Loop-induced dark matter direct detection signals from gamma-ray lines
Mads T. Frandsen, Ulrich Haisch, Felix Kahlhoefer, Philipp Mertsch,, Kai Schmidt-Hoberg

TL;DR
This paper investigates how dark matter annihilation into gamma-ray lines can induce signals in direct detection experiments, revealing unique recoil spectra and comparing sensitivities for different annihilation types.
Contribution
It provides a model-independent analysis of the direct detection cross section from gamma-ray line signals, highlighting non-standard recoil spectra and the potential for future experimental constraints.
Findings
Current direct detection sensitivity is insufficient for s-wave annihilation.
For p-wave annihilation, direct detection constraints are comparable to indirect searches.
Next-generation experiments can test p-wave dark matter scenarios with large di-photon cross sections.
Abstract
Improved limits as well as tentative claims for dark matter annihilation into gamma-ray lines have been presented recently.
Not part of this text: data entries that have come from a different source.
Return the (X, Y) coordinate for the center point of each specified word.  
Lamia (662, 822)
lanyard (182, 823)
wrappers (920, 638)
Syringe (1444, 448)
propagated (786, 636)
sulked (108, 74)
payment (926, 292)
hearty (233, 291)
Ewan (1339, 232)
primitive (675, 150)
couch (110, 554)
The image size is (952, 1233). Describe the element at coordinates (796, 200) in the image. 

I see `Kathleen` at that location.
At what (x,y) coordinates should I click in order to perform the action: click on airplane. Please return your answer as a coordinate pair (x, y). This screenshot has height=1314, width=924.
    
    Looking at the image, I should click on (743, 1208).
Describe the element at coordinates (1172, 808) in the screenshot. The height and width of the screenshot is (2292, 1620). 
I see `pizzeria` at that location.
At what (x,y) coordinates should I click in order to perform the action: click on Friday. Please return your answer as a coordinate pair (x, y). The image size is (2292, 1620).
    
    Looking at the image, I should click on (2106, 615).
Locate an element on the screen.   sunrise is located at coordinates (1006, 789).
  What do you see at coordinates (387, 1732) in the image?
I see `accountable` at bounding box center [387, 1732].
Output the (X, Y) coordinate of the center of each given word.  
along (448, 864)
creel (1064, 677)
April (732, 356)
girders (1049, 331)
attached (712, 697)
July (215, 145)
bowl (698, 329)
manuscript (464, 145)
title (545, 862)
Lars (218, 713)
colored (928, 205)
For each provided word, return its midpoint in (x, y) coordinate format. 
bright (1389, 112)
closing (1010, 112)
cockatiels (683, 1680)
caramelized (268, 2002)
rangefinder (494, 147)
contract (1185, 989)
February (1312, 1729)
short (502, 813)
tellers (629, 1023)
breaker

We study the direct detection cross section induced from dark matter annihilation into two photons in a model-independent fashion, assuming no additional couplings between dark matter and nuclei. We find a striking non-standard recoil spectrum due to different destructively interfering contributions to the dark matter nucleus scattering cross section. While in the case of s-wave annihilation the current sensitivity of direct detection experiments is insufficient to compete with indirect detection searches, for p-wave annihilation the constraints from direct searches are comparable. This will allow to test dark matter scenarios with p-wave annihilation that predict a large di-photon annihilation cross section in the next generation of experiments.